In [1]:
%env CUDA_DEVICE_ORDER=PCI_BUS_ID
%env CUDA_VISIBLE_DEVICES=4

env: CUDA_DEVICE_ORDER=PCI_BUS_ID
env: CUDA_VISIBLE_DEVICES=4


In [2]:
from transformers import AutoTokenizer
import sys
import json
from scipy.special import softmax
from transformers import AutoModelForSequenceClassification
from simpletransformers.classification import ClassificationModel, ClassificationArgs
from transformers import AutoModelForSequenceClassification, TextClassificationPipeline, AutoTokenizer, AutoConfig
import torch
import argparse
import numpy as np
import pandas as pd


  from .autonotebook import tqdm as notebook_tqdm


In [3]:
# Load the test datasets

test_en = pd.read_json("../../datasets/ParlaCAP-EN-test/ParlaMint-EN-CAP-test-dataset.jsonl", lines=True)
test_hr = pd.read_json("../../datasets/ParlaCAP-HR-test/ParlaMint-HR-CAP-test-dataset.jsonl", lines=True)

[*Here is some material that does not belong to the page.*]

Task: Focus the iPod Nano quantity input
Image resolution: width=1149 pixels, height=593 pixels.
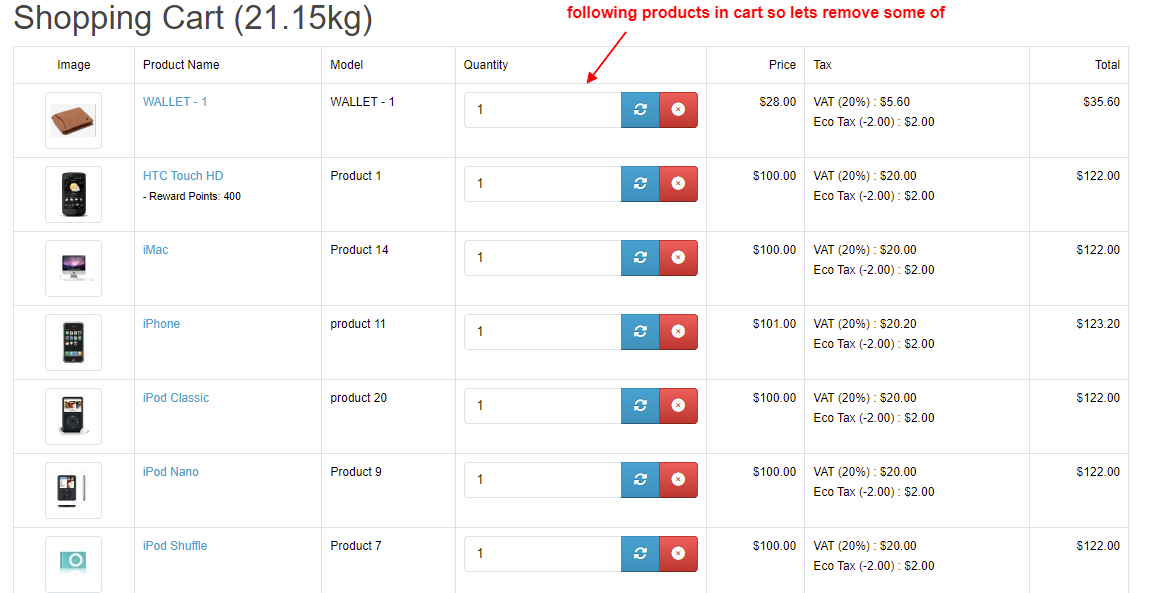Action: pos(543,480)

print(test_en.shape, test_hr.shape)

(440, 9) (869, 9)


In [4]:
def apply_classifier(test_df, df_test_name):
	print("Loading the model ...")

	cap_model = AutoModelForSequenceClassification.from_pretrained("classla/ParlaCAP-Topic-Classifier")
	cap_model.to("cuda:0")

	cap_tokenizer = AutoTokenizer.from_pretrained("classla/ParlaCAP-Topic-Classifier")
	print("Model loaded.")

	cap_labels = ["Education", "Technology", "Health", "Environment", "Housing", "Labor", "Defense", "Government Operations", "Social Welfare", "Other", "Macroeconomics", "Domestic Commerce", "Civil Rights", "International Affairs", "Transportation", "Immigration", "Law and Crime", "Agriculture", "Foreign Trade", "Culture", "Public Lands", "Energy"]


	# Improved code to optimize inference speed
	def transcode(logit, cap_labels):
		logit = softmax(logit)
		max_idx = np.argmax(logit)
		if logit[max_idx] >= 0.6:
			label =  cap_labels[max_idx]
		# If classifier's confidence is lower, output label "Mix"
		else:
			label = 'Mix'
		sorted_labels = sorted([(cap_labels[i], logit[i]) for i in np.where(logit > 0)[0]], key=lambda x: -x[1])
		return [label, sorted_labels]

	texts = test_df["text"].to_list()
	preds = []

	print("Prediction started.")

	# If there is CUDA out of memory issue, make the batch size smaller.
	batch_size = 600

	# split the list into batch sizes
	def split_into_batches(lst, batch_size=600):
		return [lst[i:i + batch_size] for i in range(0, len(lst), batch_size)]
	
	batches = split_into_batches(texts)

	for batch in batches:
		inputs = cap_tokenizer(batch, max_length=512, truncation=True, padding=True, return_tensors="pt").to("cuda:0")
		with torch.no_grad():
			logits = cap_model(**inputs).logits
		for idx in range(len(logits)):
			current_logit = logits[idx].tolist()
			results = transcode(current_logit, cap_labels)
			current_cap = results[0]
			preds.append(current_cap)
	
	# Create a json with results

	current_results = {
		"system": "ParlaCAP-classifier",
		"predictions": [
			{
			"train": "ParlaCAP-train",
			"test": "{}".format(df_test_name),
			"predictions": preds,
			}
		]
		}

	# Save the results as a new json
	with open("submissions/submission-{}-{}.json".format("ParlaCAP", df_test_name), "w") as file:
		json.dump(current_results, file)

	print("Classification with {} on {} finished.".format("ParlaCAP", df_test_name))


In [5]:
apply_classifier(test_en, "ParlaCAP-EN-test")

Loading the model ...
Model loaded.
Prediction started.
Classification with ParlaCAP on ParlaCAP-EN-test finished.


In [5]:
apply_classifier(test_hr, "ParlaCAP-HR-test")

Loading the model ...
Model loaded.
Prediction started.
Classification with ParlaCAP on ParlaCAP-HR-test finished.